Higher frequency hum, wine, or buzz
The full wave bridge Rectified part of the power supply will be double the frequency of the AC which means 100-120hz depending where you live. A common reason for this type of noise on your speakers is due to poor filter capacitors on this stage. If electrolytics are used they may be worn out since they suffer degradation due to aging more so than other types.
Ground loops are another potential culprit. That is a poor ground return path that is not actually ground but has some potential on it. If you are using multiple pieces of equipment connected together and are using multiple AC outlets, try connecting all pieces of audio gear to a power strip that is connected to just 1 AC outlet from the wall. If this doesn’t solve it you may try a process of elimination starting with your source signal cables. If you disconnect them and the noise does not go away, go to the pre amplifier.
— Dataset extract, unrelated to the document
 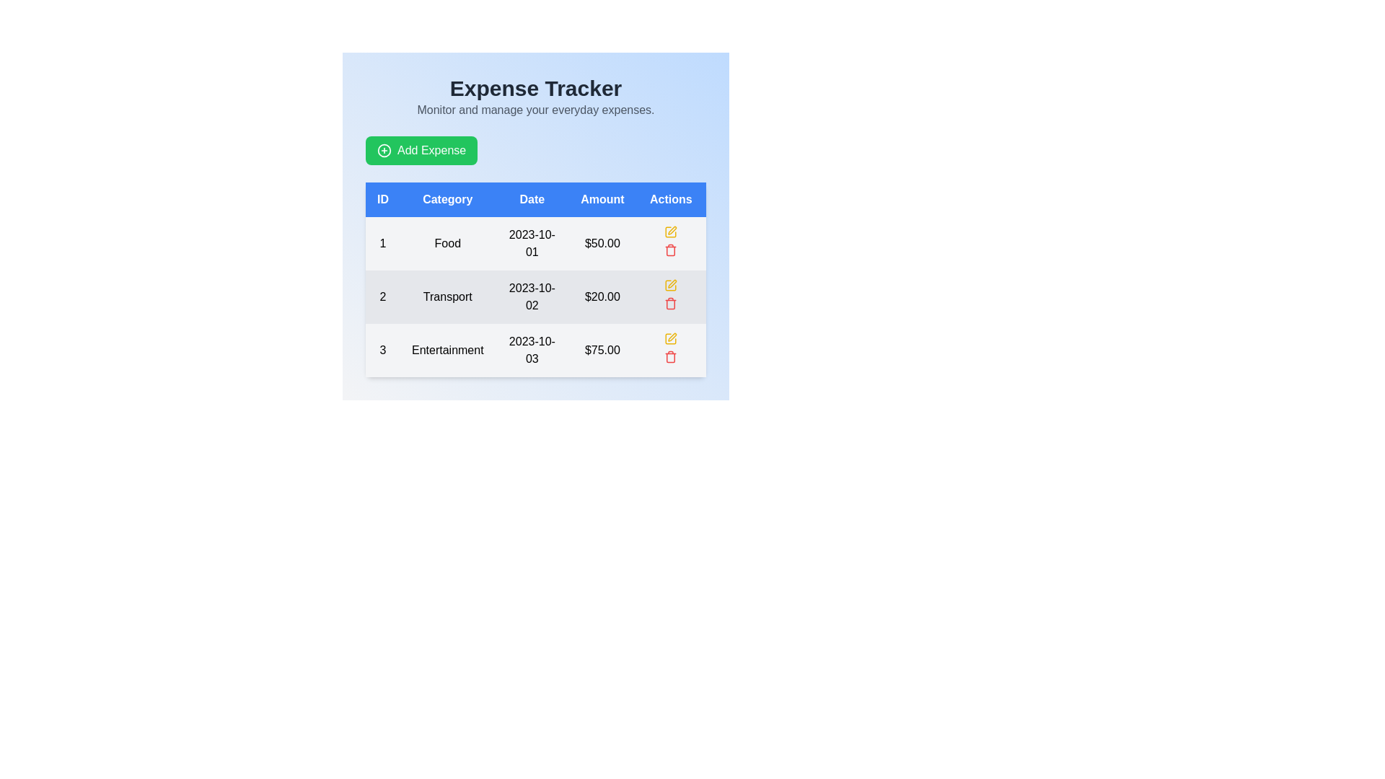 What do you see at coordinates (672, 337) in the screenshot?
I see `the pen-shaped icon in the 'Actions' column of the third row of the table` at bounding box center [672, 337]. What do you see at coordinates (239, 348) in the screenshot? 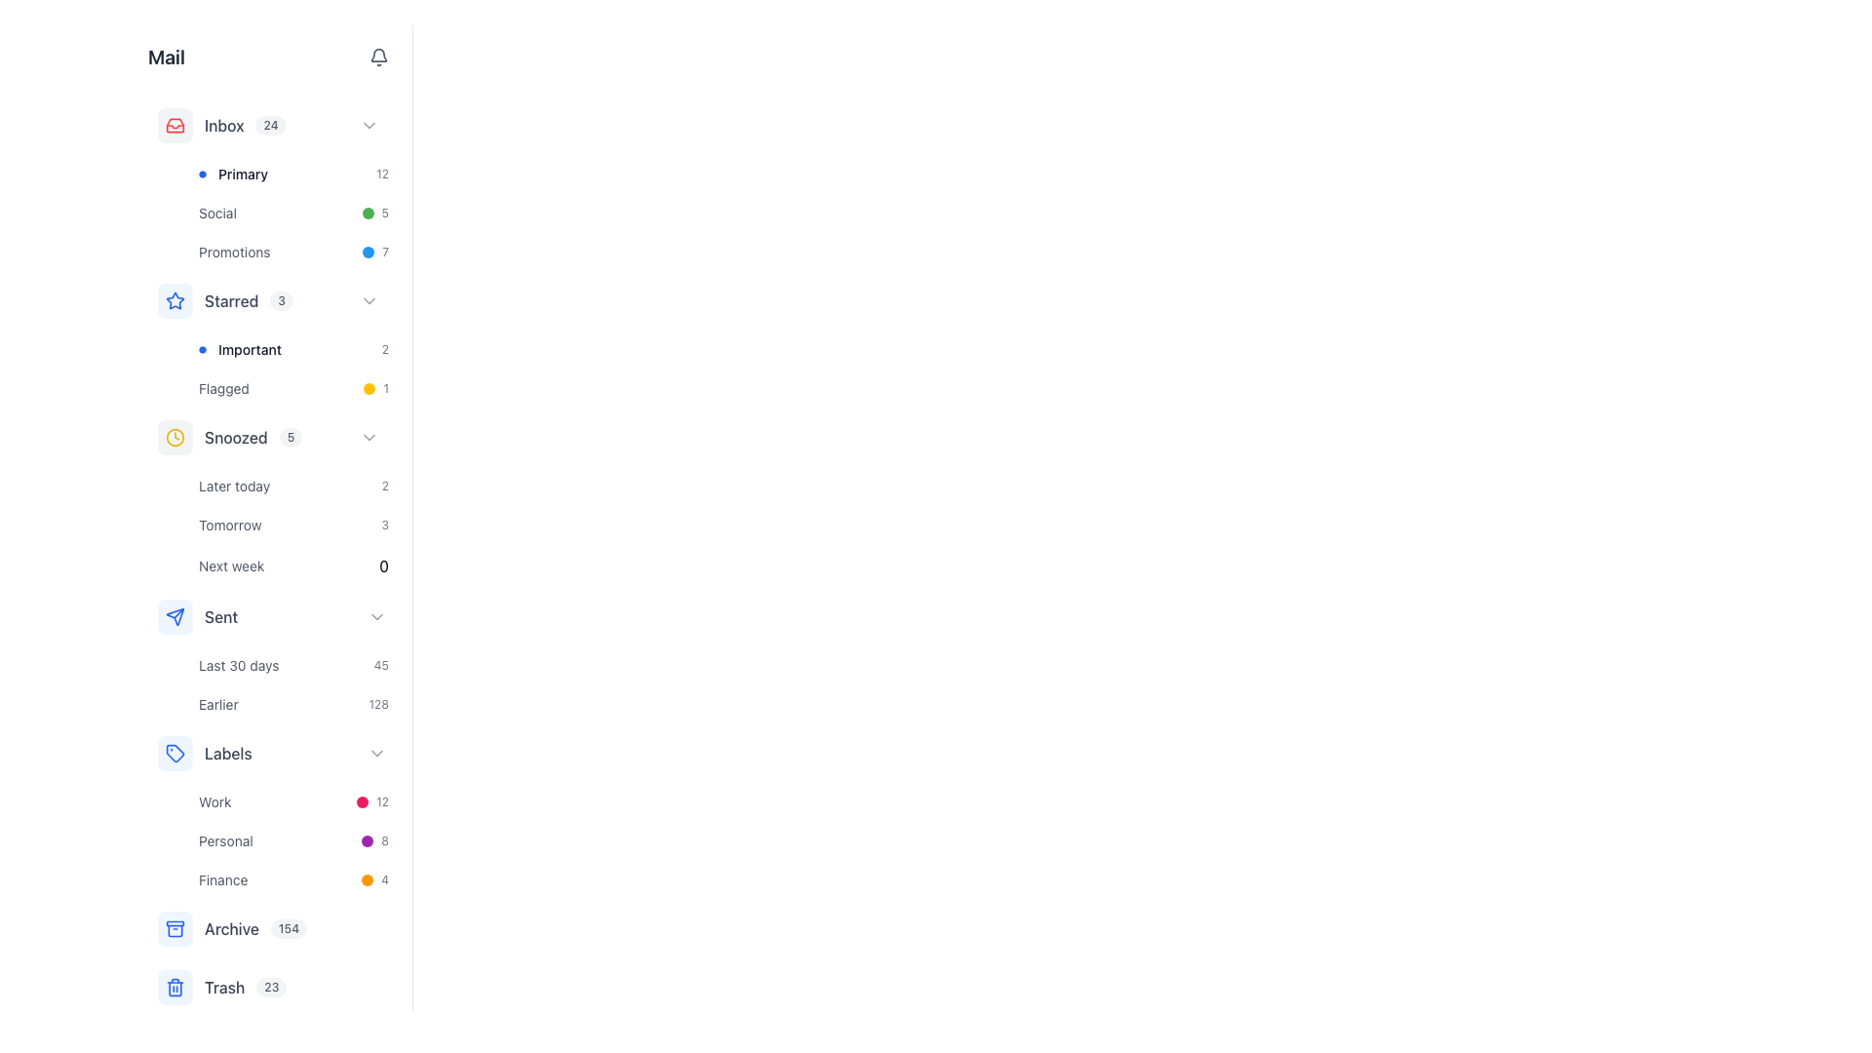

If you can also disconnect it and there is still a noise then you know that nothing earlier in the chain than the amplifier is responsible.
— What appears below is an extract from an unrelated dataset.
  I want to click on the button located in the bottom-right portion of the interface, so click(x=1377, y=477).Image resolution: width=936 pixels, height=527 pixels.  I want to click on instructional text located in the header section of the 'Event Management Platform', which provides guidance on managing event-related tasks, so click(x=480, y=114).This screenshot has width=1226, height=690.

*Ground loops can also be caused by a poor pcb layout but there’s no reason to suggest this is the cause unless it’s done so from day 1 and is common to that design specifically and not just that 1 device.
Other types of General “distortion” that did not exist before but now does.
If the amp is old: I would first check it for signs of oxidization or corrosion. For instance it’s very common for old audio gear to be stored in the not so best locations such as a garage and over time the exposure to varying degrees of humidity and temperatures can cause oxidization. If this is the case, all sources of corrosion on components would require replacing of said components and the board cleaned up with isopropyl alcohol. You may also look for the other obvious visual signs such as bulging electrolytic capacitors.
A very common reason for really bad distortion is bad input filtering capacitors especially if the amp used a liquid electrolyte type for this purpose since they could have dried up. This would make them horrible at blocking DC and having any of that pass to amplification stages can wreak havoc to your speakers and produce very loud noise. Dried up power supply and decoupling caps can definitely cause distortion as well by means of causing voltage drop especially during large inputs but it likely won’t result in the immediate and loud noise like the bad input filtering caps will cause when the amp is simply powered on.